Dick Marty: «Weiterschweigen ist ungesund»

Nr. 25 –

Der FDP-Ständerat fordert eine Parlamentarische Untersuchungskommission.

WOZ: Dick Marty, aus US-Regierungs- und Geheimdienstkreisen wurde der WOZ bestätigt, dass die Aktenvernichtung im Fall Tinner auf Ersuchen der USA erfolgt sei und dabei Spuren gelöscht werden sollten, die Rückschlüsse auf die Rolle des CIA erlaubt hätten. Überrascht Sie das?
Nein, es ist nur eine Bestätigung meiner bisherigen Vermutungen. Ich sah bis jetzt keine andere logische Erklärung für die Aktenvernichtung. Wäre es nur um die Baupläne gegangen, hätte man sie ja auch einfach versiegeln können. Ich hatte bei diesem Fall immer ein ungutes Gefühl.

Weshalb?
Es herrscht seitens der Behörden ein Mangel an Information, und daraus entsteht ein Klima der Konfusion. Der Bundesrat hätte über den Fall abschliessend informieren können, ohne die Baupläne preiszugeben. Und er könnte es weiterhin tun.

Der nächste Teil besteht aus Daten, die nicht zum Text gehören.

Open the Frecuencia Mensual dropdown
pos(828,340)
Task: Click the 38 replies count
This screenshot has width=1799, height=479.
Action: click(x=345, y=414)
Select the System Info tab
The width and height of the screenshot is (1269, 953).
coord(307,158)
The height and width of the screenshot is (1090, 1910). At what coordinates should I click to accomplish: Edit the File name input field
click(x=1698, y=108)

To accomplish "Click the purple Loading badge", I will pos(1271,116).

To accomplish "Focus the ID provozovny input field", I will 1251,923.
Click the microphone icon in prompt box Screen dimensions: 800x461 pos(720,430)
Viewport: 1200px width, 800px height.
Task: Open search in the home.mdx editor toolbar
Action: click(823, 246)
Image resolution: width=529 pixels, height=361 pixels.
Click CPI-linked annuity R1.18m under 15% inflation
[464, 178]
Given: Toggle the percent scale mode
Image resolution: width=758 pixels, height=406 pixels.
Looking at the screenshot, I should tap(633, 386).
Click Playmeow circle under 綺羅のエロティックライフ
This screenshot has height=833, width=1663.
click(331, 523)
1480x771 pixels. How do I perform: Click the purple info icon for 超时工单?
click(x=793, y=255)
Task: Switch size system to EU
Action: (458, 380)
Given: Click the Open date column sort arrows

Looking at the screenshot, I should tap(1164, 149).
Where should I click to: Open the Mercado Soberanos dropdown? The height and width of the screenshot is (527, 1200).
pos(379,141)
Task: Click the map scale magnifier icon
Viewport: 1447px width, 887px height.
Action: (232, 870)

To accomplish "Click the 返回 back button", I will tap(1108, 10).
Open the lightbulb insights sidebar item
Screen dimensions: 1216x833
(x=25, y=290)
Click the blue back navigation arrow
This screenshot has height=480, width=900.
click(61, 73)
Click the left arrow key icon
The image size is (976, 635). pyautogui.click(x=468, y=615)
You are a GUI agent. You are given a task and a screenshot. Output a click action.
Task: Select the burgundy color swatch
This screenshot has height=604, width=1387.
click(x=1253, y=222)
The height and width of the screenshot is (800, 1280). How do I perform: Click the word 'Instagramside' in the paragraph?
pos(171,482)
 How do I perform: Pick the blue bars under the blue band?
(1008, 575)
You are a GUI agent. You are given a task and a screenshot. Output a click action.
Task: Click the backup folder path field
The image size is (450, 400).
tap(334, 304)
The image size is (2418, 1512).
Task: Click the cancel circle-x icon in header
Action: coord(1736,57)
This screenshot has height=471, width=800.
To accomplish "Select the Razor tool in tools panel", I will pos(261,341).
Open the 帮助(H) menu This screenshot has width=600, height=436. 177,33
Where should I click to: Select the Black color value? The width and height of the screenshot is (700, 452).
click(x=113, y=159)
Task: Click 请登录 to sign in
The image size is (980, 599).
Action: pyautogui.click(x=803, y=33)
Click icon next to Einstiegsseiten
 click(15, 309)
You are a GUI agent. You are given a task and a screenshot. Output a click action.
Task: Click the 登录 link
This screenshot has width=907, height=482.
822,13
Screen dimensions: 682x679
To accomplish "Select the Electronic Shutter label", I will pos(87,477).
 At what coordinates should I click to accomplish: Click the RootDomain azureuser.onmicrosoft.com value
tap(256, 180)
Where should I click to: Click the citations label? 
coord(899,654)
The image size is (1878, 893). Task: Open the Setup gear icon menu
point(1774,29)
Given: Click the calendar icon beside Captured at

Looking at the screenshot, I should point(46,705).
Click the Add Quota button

Hatten Sie weitere Gründe für die Vermutung, dass auch Daten beseitigt wurden, die dem CIA schaden könnten?
James Risen, ein seriöser Rechercheur, hat in seinem Buch «State Of War» zur Geschichte des CIA einen interessanten Hinweis zu den Tinners geliefert: Risen schreibt, der CIA habe dem Iran selbst Pläne für Atombomben zugespielt - allerdings mit technischen Fehlern versehen, damit nichts passiert. Aber die Iraner sind ja nicht blöd, die haben die Fehler bemerkt. Mit diesen Bauplänen werden gefährliche Spiele betrieben.

Sie haben als Sonderermittler für den Europarat zwei Berichte zu den Geheimgefängnissen und den Geheimflügen der CIA verfasst – wie ordnen Sie den Fall Tinner in Ihre Erkenntnisse ein?
Ich habe immer stärker den Eindruck, dass es historisch einen roten Faden gibt von den Geheimarmeen nach dem Zweiten Weltkrieg zur Terrorbekämpfung heute. Die Geheimarmeen, beispielsweise Gladio in Italien oder P-26 in der Schweiz, sollten bei einer Invasion der Sowjetunion Widerstand leisten. Aufgestellt wurden sie von der Nato.

Worin besteht nun die Verbindung zur Terrorbekämpfung?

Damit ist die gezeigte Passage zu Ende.